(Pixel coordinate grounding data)
=====
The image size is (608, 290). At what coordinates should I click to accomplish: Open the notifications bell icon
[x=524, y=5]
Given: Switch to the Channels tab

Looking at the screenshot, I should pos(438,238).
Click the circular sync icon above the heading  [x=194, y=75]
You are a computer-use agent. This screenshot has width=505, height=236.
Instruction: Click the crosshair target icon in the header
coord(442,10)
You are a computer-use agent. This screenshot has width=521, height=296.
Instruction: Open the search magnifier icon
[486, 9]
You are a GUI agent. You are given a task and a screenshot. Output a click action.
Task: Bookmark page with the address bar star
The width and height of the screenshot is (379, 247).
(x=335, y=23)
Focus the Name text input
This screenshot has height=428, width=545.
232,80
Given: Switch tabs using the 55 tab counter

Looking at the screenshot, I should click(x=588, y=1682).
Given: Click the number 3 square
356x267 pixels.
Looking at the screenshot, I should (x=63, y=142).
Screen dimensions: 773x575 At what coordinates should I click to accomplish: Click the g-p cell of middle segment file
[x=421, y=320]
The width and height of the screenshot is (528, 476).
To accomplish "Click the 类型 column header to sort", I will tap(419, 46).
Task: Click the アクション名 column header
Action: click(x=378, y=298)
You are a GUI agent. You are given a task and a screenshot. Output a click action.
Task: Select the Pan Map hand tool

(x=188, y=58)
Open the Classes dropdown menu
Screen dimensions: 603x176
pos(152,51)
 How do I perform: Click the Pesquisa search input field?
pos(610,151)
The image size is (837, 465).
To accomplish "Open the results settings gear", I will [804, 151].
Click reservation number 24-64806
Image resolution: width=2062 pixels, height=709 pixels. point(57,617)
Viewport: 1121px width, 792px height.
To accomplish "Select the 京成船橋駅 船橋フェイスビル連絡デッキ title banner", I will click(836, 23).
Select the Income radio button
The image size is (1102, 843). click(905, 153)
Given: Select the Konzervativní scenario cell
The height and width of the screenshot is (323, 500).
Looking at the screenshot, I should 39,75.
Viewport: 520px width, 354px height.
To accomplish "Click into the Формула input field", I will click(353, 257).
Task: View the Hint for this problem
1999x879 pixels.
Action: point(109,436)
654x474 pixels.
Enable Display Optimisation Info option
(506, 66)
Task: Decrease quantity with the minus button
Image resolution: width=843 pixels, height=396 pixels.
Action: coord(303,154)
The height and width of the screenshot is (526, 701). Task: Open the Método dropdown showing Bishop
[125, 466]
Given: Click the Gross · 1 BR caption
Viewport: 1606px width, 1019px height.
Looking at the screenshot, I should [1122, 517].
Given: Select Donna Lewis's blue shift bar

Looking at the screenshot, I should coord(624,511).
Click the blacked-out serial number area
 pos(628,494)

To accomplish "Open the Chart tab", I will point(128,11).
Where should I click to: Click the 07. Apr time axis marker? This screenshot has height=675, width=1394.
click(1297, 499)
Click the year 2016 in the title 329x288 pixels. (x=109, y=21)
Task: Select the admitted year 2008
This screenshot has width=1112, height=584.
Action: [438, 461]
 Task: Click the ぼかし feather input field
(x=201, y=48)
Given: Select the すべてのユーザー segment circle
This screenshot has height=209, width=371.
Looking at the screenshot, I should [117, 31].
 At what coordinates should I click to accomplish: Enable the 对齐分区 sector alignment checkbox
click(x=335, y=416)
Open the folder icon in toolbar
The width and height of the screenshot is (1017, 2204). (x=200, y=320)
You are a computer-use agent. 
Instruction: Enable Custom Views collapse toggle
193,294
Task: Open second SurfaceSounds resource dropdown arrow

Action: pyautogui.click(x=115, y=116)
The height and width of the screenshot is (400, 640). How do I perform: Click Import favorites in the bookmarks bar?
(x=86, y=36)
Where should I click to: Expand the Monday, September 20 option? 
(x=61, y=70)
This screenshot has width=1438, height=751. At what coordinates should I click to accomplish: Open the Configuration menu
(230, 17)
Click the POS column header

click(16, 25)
=====
**TASK TO CARRY OUT:** Go over the data above and copy every line that has the word "with" in it.

**RESPONSE TO THE EXERCISE:**
Task: Bookmark page with the address bar star
Task: Decrease quantity with the minus button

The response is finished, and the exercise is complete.